Inicia-se como uma ferida (fissura aguda) que pode fechar-se se os fatores causais forem afastados ou tornar-se um tecido inflamatório e depois endurecido (fibrose) que não mais cicatriza (fissura crônica).

O diagnóstico é feito pela história clínica e exame físico local. Não são necessários exames de imagem.

A forma aguda é tratada com melhoras na alimentação e hábitos de higienização bem como tratamento local com medicamentos adequados. Na forma crônica, a cirurgia tem indicação e consiste da retirada da fissura e do tecido fibrótico ao seu redor (fissurectomia). Muitas vezes esse procedimento é acompanhado da secção de algumas fibras musculares do esfíncter anal (esfinterotomia) para diminuir o esforço evacuatório.

Abscessos e Fístulas

Fístula AnalOs abscessos anal e perianal são uma coleção de pus que se formam na região da borda anal ou em sua proximidade. Forma-se pela invasão de bactérias em uma glândula do canal anal. Pacientes com diabetes, queda de imunidade ou portadores de doenças inflamatórias intestinais como Doença de Chron ou retocolite são mais suscetíveis a terem abscessos.
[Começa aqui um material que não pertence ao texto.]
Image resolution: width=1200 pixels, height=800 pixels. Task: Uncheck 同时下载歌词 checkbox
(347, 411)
Aparece como uma dor intensa na borda anal ou próxima a ela. Algumas vezes nota-se uma nodulação (“uma bola”) na região, que fica inchada e vermelha. Outras vezes o abscesso está mais interno e não pode ser percebido pelo paciente. Pode ser acompanhado de mal estar geral e febre. Muitos pacientes vão ao Pronto Socorro, onde o médico faz uma drenagem do abscesso com o intuito de melhorar a dor. Se houver ruptura espontânea e saída do pus, teremos a formação de uma fístula (túnel que se abre entre o interior do canal e a pele, passando pelo abscesso). Essas condições melhoram o quadro clínico, mas não podemos considerar que o paciente esteja curado.
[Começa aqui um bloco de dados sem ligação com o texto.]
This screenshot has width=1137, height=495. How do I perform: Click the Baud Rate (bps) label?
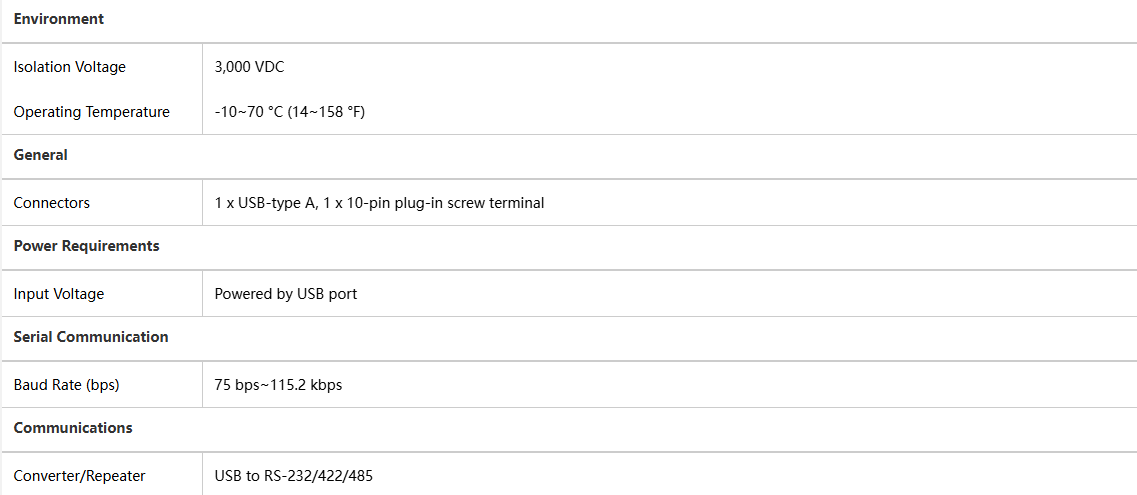[x=66, y=385]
Para o tratamento definitivo é necessária a drenagem ampla do abscesso, com remoção de todo o seu conteúdo e do tecido doente.
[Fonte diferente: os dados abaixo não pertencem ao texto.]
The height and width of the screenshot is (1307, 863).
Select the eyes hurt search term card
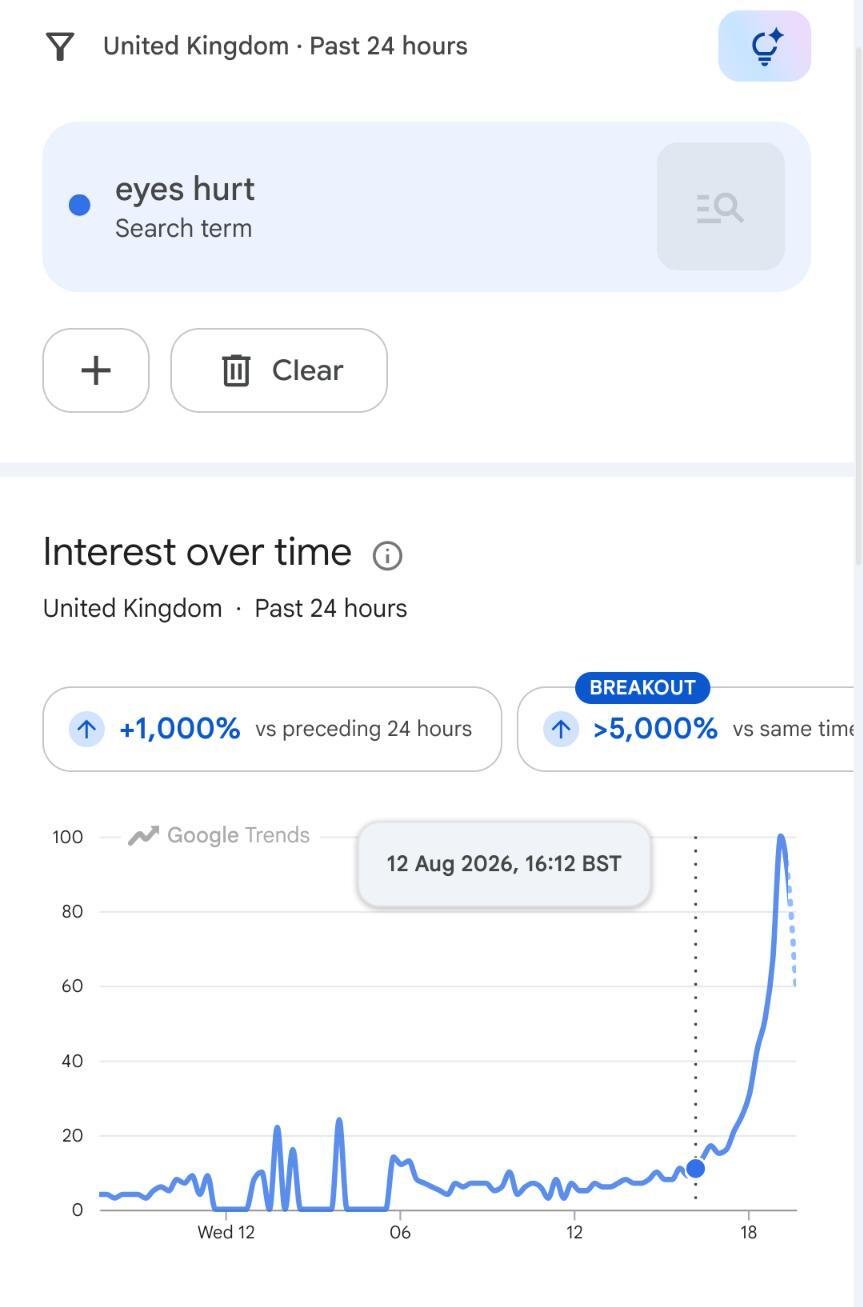[426, 207]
Quando se forma uma fístula perianal, há necessidade de cirurgia que consiste na abertura de todo o trajeto fistuloso com remoção dos tecidos comprometidos. Em alguns casos, esse trajeto pode passar por dentro da musculatura do ânus (esfíncter anal) e não pode ser removido todo de uma vez para não causar incontinência (perda involuntária de fezes). Nesses casos a cirurgia precisa ser feita mais de uma vez até que todo o tecido alterado tenha sido removido e o esfíncter anal seja preservado com sua função mantida para controle das evacuações. Dessa forma, poderemos dizer que o paciente está curado. Novos episódios de abscesso e fístulas anais em pacientes sem doenças associadas são incomuns.